RECORDS SHOWN:
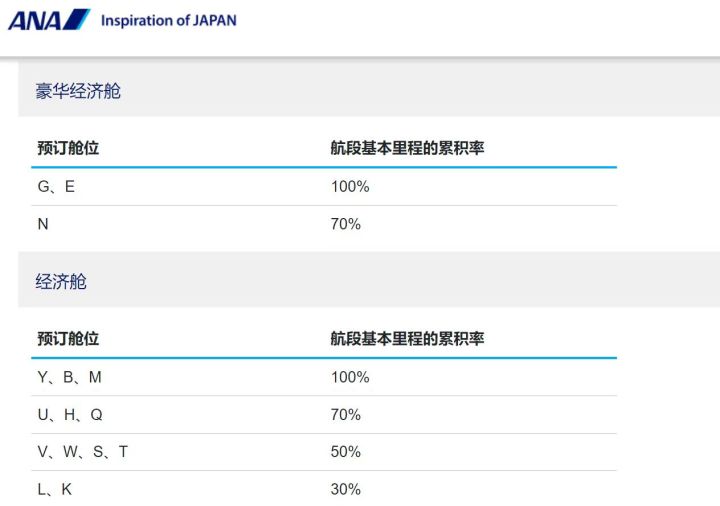The height and width of the screenshot is (506, 720).
Task: Select the U、H、Q booking class row
Action: coord(324,415)
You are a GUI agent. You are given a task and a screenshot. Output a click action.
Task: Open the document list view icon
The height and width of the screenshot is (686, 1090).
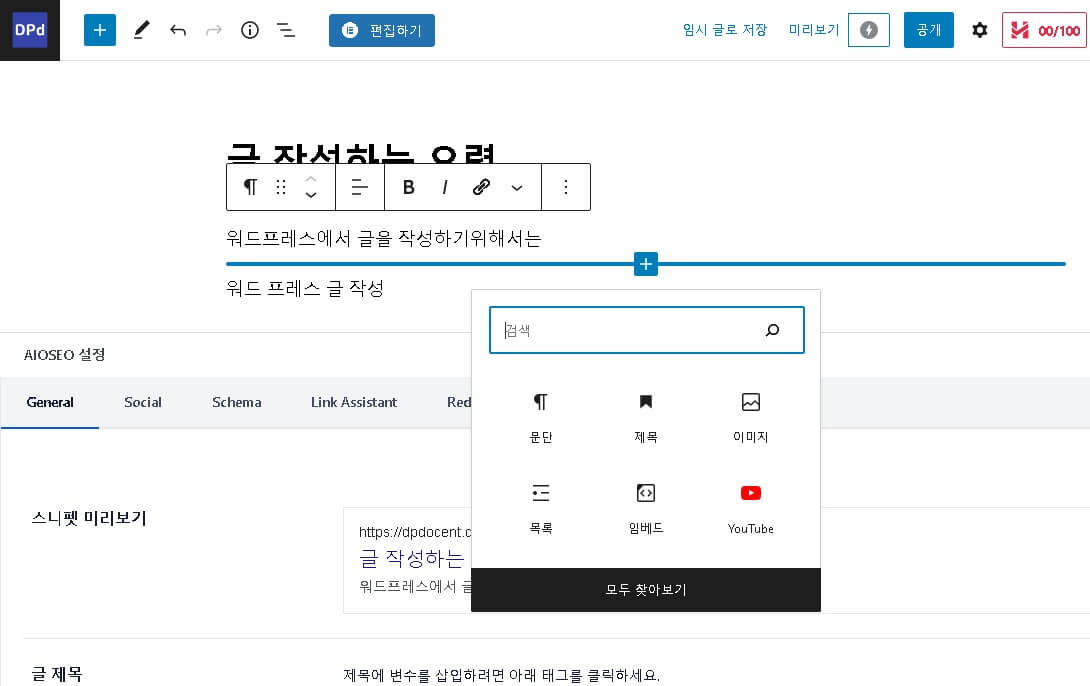coord(286,30)

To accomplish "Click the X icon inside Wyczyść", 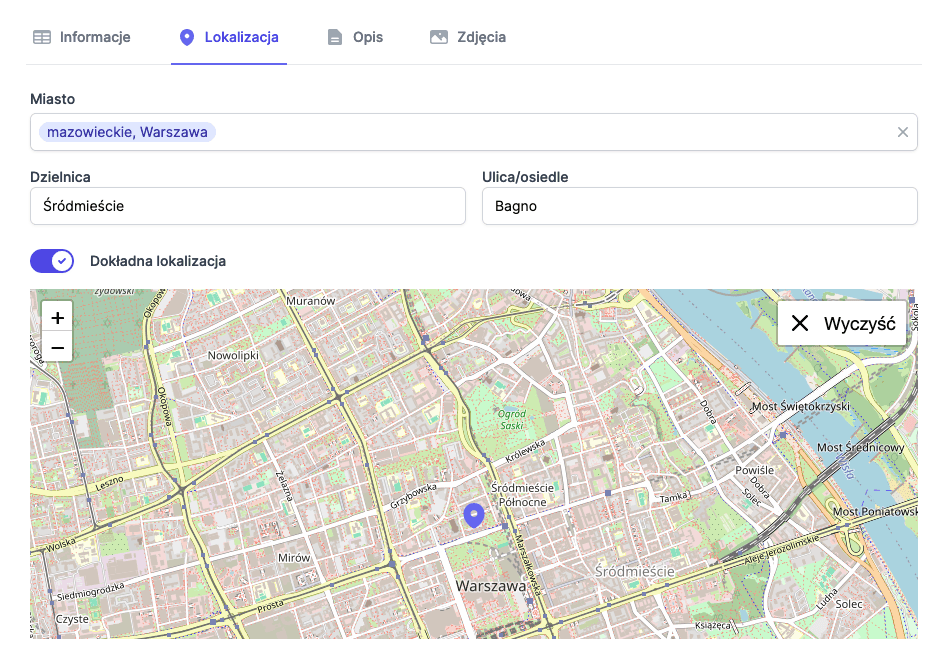I will click(799, 322).
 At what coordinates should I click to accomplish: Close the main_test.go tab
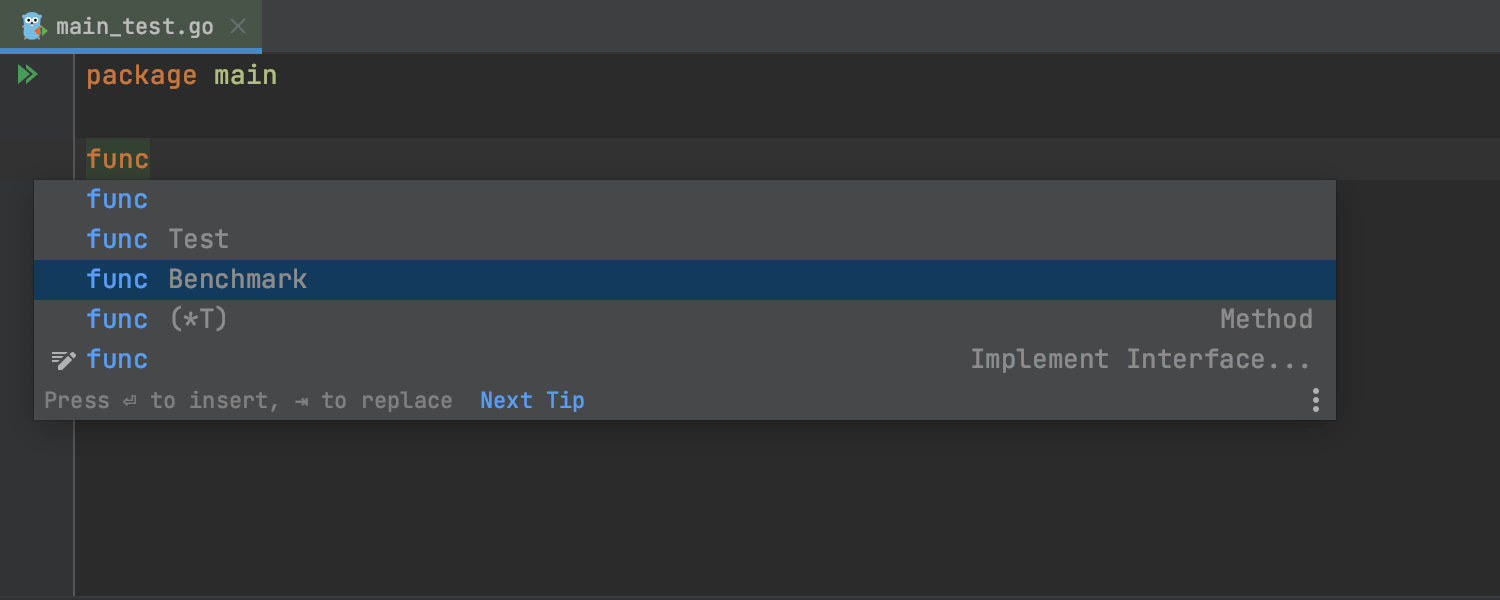tap(238, 26)
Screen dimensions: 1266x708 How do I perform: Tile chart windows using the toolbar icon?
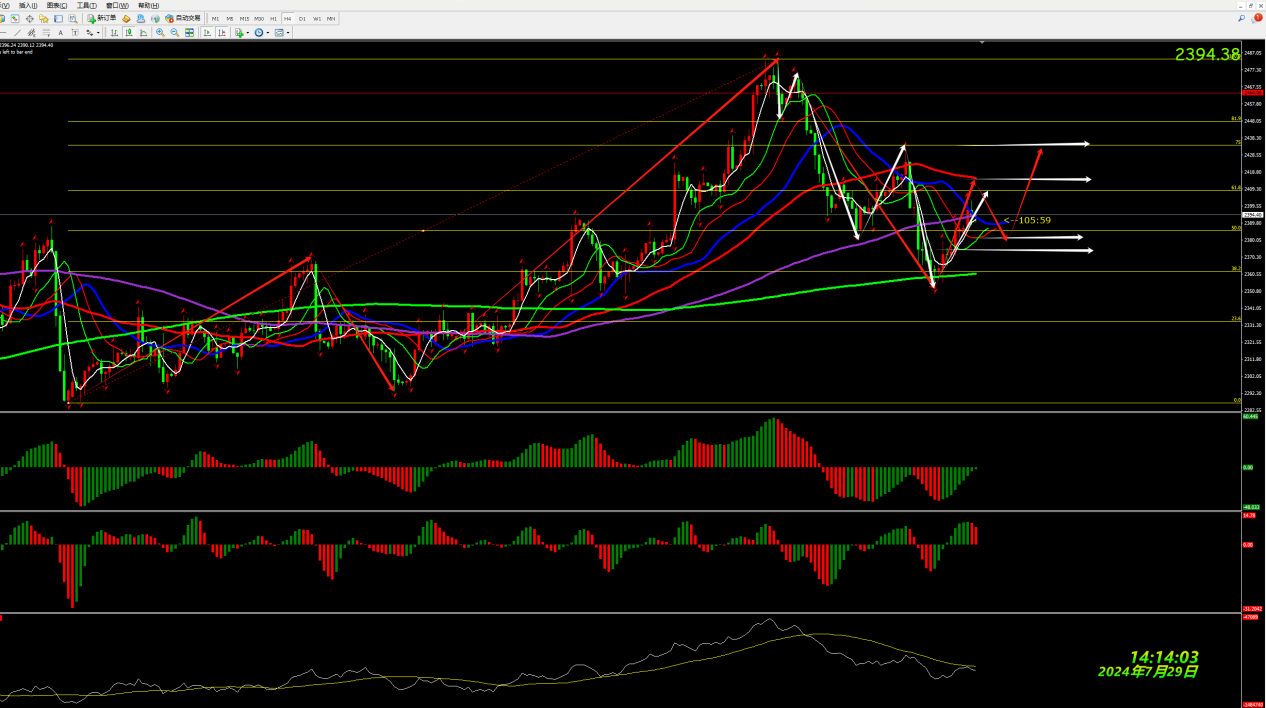pyautogui.click(x=189, y=33)
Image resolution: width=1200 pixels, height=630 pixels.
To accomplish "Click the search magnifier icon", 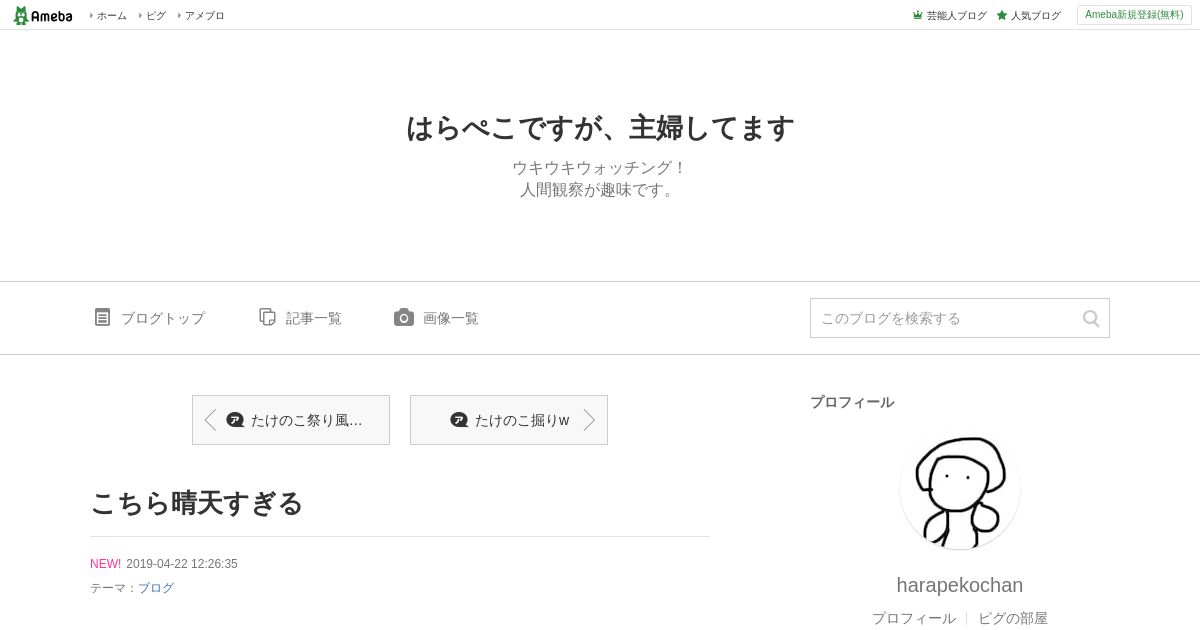I will (1091, 318).
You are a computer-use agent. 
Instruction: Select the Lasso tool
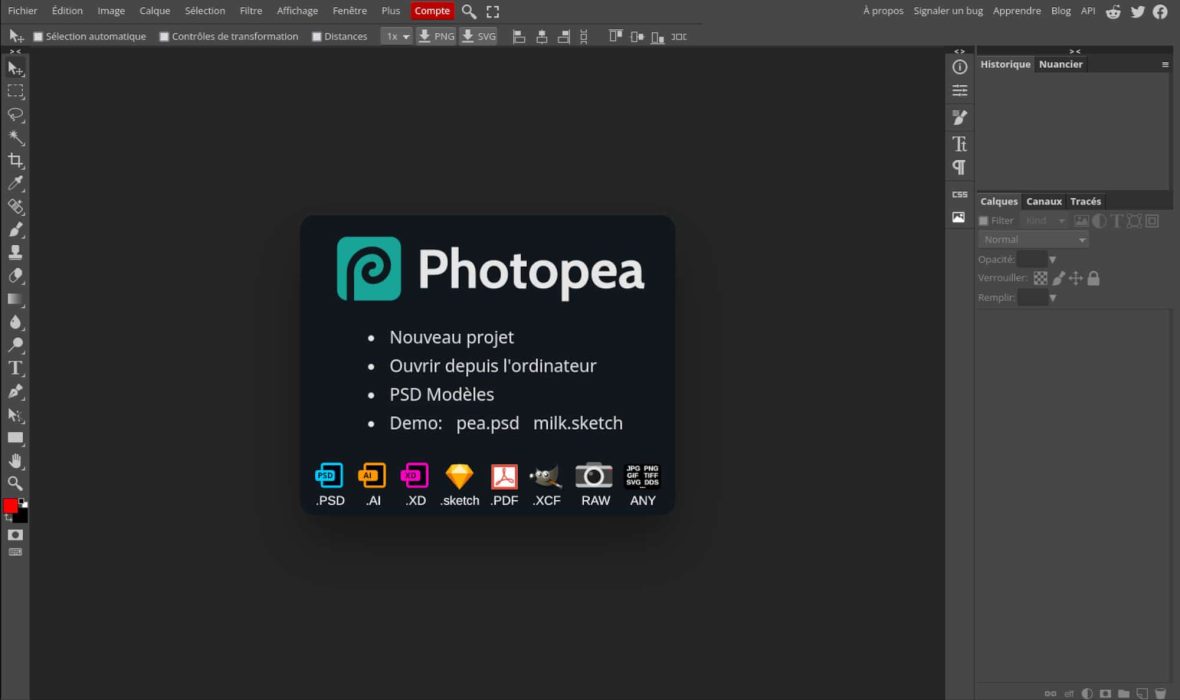pos(16,114)
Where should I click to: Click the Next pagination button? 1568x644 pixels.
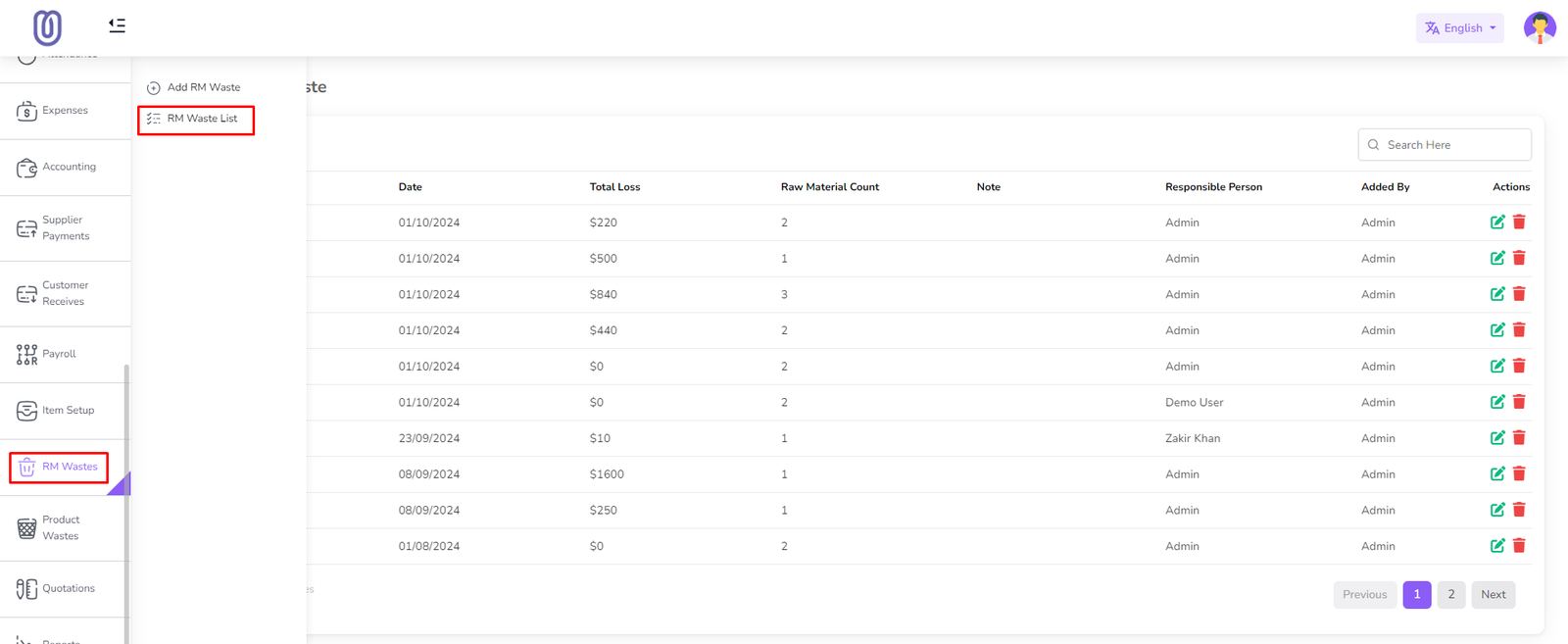pyautogui.click(x=1493, y=595)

EXERCISE BRIEF:
State how many lines of the entries include the string "agent", with nothing besides the number.

RESPONSE:
2